= Historiography and Historiophoty =

"Historiography and Historiophoty" is the name of an essay by historian and literary critic Hayden White first published in 1988 in The American Historical Review. In the essay, White coins the term "historiophoty" to describe the "representation of history and our thought about it in visual images and filmic discourse". White says historiophoty "...is in contrast to Historiography which is the representation of history in verbal images and written discourse".

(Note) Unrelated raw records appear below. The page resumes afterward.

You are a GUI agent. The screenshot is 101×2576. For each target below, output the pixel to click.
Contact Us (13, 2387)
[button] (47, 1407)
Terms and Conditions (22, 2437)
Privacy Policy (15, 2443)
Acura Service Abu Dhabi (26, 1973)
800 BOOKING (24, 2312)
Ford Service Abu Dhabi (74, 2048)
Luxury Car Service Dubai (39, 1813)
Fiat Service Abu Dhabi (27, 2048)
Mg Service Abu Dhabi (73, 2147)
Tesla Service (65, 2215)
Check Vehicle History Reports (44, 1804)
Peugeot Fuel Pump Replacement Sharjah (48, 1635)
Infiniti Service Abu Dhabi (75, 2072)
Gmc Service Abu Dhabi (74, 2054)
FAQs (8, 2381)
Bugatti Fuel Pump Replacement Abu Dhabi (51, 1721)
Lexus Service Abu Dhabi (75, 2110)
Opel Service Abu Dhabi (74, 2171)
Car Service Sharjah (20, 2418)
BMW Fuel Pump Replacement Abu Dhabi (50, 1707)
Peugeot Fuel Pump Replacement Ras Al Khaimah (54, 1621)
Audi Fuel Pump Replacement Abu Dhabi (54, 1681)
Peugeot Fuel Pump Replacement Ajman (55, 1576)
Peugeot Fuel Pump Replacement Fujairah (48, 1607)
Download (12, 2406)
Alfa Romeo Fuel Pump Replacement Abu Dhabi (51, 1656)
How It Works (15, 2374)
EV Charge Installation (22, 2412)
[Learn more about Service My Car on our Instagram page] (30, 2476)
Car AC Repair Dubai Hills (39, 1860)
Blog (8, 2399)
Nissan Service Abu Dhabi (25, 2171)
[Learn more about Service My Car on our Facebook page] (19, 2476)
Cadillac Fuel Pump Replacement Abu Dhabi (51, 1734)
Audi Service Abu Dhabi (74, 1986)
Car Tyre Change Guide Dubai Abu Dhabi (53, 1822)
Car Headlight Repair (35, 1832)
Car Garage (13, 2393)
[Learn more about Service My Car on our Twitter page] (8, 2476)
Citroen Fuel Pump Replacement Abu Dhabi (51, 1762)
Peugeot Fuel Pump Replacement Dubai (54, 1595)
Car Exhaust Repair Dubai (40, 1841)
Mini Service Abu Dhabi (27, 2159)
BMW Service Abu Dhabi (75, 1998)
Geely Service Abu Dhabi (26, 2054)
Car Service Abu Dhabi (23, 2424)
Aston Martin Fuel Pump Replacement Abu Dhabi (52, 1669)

White originally coined the term as a rhetorical device in response to an essay by Robert A. Rosenstone in the same issue of AHR entitled "History in images/History in words: Reflections on the possibility of really putting history onto film". For the sake of exploring Rosenstone's premise (that history can be portrayed on film), he created the term historiophoty as a description of the study of history through film. White was not necessarily claiming that historiophoty exists, or that it ought to; his essay was a thought experiment on what historiophoty would be like if in fact such a thing did exist.

Whatever White's intention, since the publication of his 1988 essay the word historiophoty has entered into public and professional discourse. For example Brian Le Beau wrote "Historiography Meets Historiophoty: The Perils and Promise of Rendering the Past on Film" in American Studies Volume 38, no. 1 (Spring 1997). A book has been published titled History of Western Historiography, History of England, Historiophoty by Chou, Liang-kai.

==Sources==
- Rosenstone, Robert. "History in images/History in words: Reflections on the possibility of really putting history onto film". The American Historical Review, Vol. 93, No. 5. (Dec., 1988), pp. 1173-1185. Available online through JSTOR.
- White, Hayden. "Historiography and Historiophoty". The American Historical Review, Vol. 93, No. 5. (Dec., 1988), pp. 1193-1199. Available online through JSTOR.